After all the battering that the Catholic Church has received in recent years, and all the apologies it has uttered for everything from the Inquisition to Swine Flu, the ragwort infestation and this summer’s plague of horseflies, it was rather encouraging to hear the Bishop of Galway offer a defence of anything it believes in.

On this occasion, it was the right of the Catholic Church to have the final say over what goes on in its buildings — that is, whether open coffins should be allowed to overnight in churches. Bishop Drennan says that that practice should be confined to funeral homes. In the parish of Liscannor, they beg to differ.

But the parish of Liscannor is not an autonomous, free-thinking, independent church. It is part of the Holy Roman, Catholic and Apostolic Church. To be sure, every single parishioner at Liscannor can decide to become a Methodist or a Presbyterian, and they can then go and open their own church. But the present church is owned by the diocese. That’s where the title deeds lie. And the rules of that particular church are not set by the parishioners, but by the hierarchy of the church to which as free men and women they have given their loyalty. They can put that loyalty in their pockets and walk away. But the church remains the property of the bishop, and it will be inherited by his successor, who — as it happens — will probably be a Zambian or an Ibo.

The issue here isn’t whether open coffins should be tolerated in a church (when did we in Ireland start using the word “casket”?). The issue is whether we have forgotten what the Catholic Church is. We apparently have. And the people who started that process were in the upper reaches of the Catholic Church itself, a generation and more ago, when it decided to “modernise” itself.

The abandonment of the old liturgy happened universally — and catastrophically, as a result of Vatican II. However, the construction of a plague of ugly buildings — which abandoned the ancient cruciform style of architecture, which you can see in Glendalough, Gougane Barra and the Skelligs — was almost uniquely Irish, and was far more deadly.

Traditional church-building embodied purpose. Form followed function. The cross-shape was not merely an architectural image of the gibbet of Calvary: it was a statement of authority. For at the top stood the priest, with the altar resting in the position where the head of Jesus lay on the original cross.

The Catholic Church is not a democracy: and the churches it built reflected that hierarchical, hieratic truth: until the 1960s, that is, and the dawn of the ecclesiastical wigwam.

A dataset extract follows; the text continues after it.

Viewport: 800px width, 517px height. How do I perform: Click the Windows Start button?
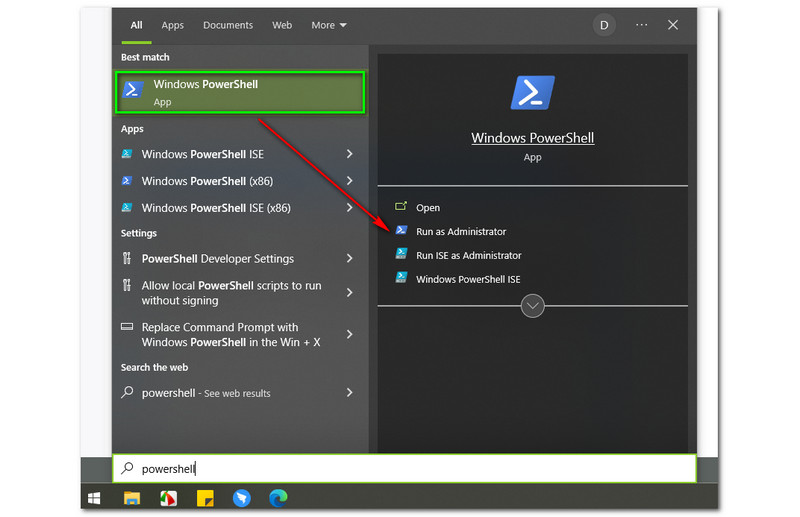pyautogui.click(x=95, y=497)
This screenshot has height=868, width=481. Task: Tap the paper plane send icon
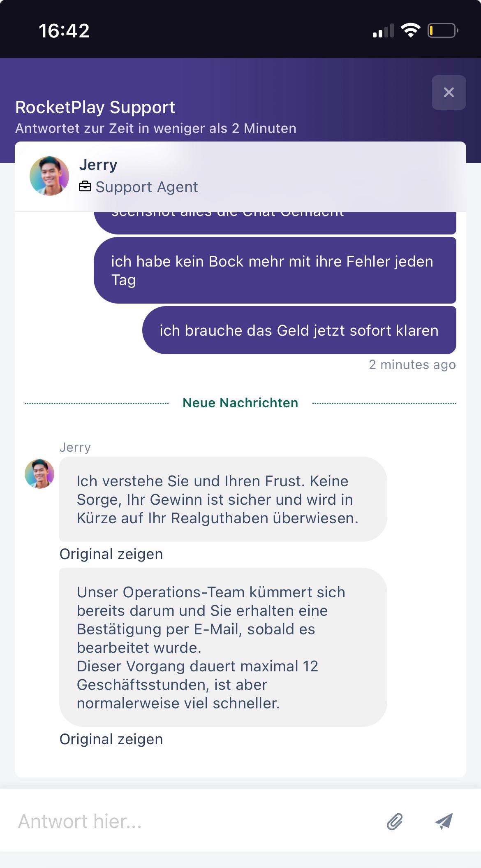coord(444,821)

The inspiration for this tragedy was the finest Irish architect of the 20th century — Liam McCormick. He was a genius: but his talents were misplaced. He should have been designing secular buildings, and not corrupting ecclesiastical architectural traditions which are as old as Christianity. For McCormick’s churches deliberately echoed the pre-Christian era, which was what St Patrick and the early fathers had striven to banish. Thus his first great commission, St Aengus’ Church, Burt, in Donegal, was inspired by the Grianán of Aileach, a Bronze Age fort.

That was a primal heresy, for churches should not be inspired by heathen citadels, but by the cross of Calvary. Forget that and soon you will forget everything. His next famous commission, St Michael’s Church in Creeslough, was even worse; looking like a block of concrete set in a bog, it was intended to reflect Table Mountain nearby. Sorry, wrong hilltop: did Liam McCormick ever think about Golgotha as inspiration?

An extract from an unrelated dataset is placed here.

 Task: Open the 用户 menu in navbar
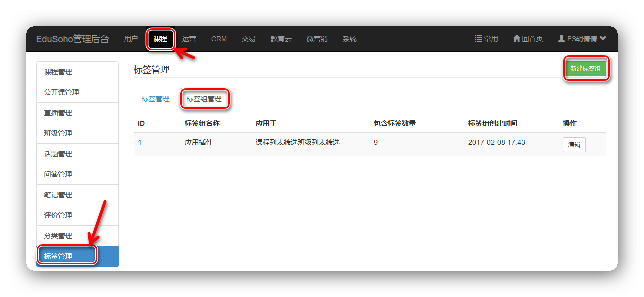point(131,39)
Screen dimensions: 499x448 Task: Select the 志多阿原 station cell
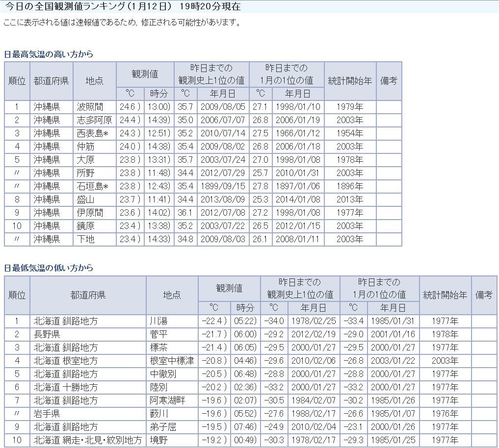pyautogui.click(x=94, y=120)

Not merely did McCormick become internationally acclaimed, but across Ireland a blight of copycat churches soon spread: a franchise of hideously tacky Little Macs, usually built to replace churches which had been raised after the Penal Days. Despite two centuries of oppression, our forefathers back then had known how to make churches. But by the 1960s and ’70s, the Catholic Church had completely forgotten. It also introduced mumbo-jumbo “folk-masses”, with spotty girls with guitars singing “Kumbaya” — and hello, an ecumenical dance troupe of Buddhists, Presbyterians and atheists will now entertain us during the Consecration with their interpretation of the birth of the Lord Krishna.

Is it surprising that once the official Catholic Church forgot its central purpose, its adherents grew a little woolly about that purpose also? When doctors forget the Hippocratic oath, the patients are unlikely then to remember it.

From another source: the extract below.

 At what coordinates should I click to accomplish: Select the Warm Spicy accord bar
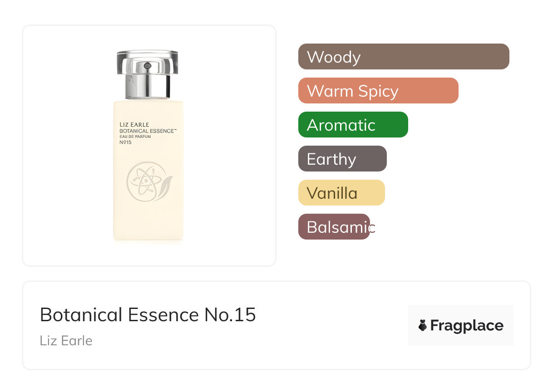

Then the bishops woke up one morning, and dumbfounded, they saw the President taking Anglican communion, as if it were exactly the same as that of the Roman Catholic Church. Worse, when they complained, almost no-one understood their gripe. Decades of moral equivalence had obliterated the core belief that the Eucharist, being literally the body and blood of Jesus Christ, was the defining element of Roman Catholicism.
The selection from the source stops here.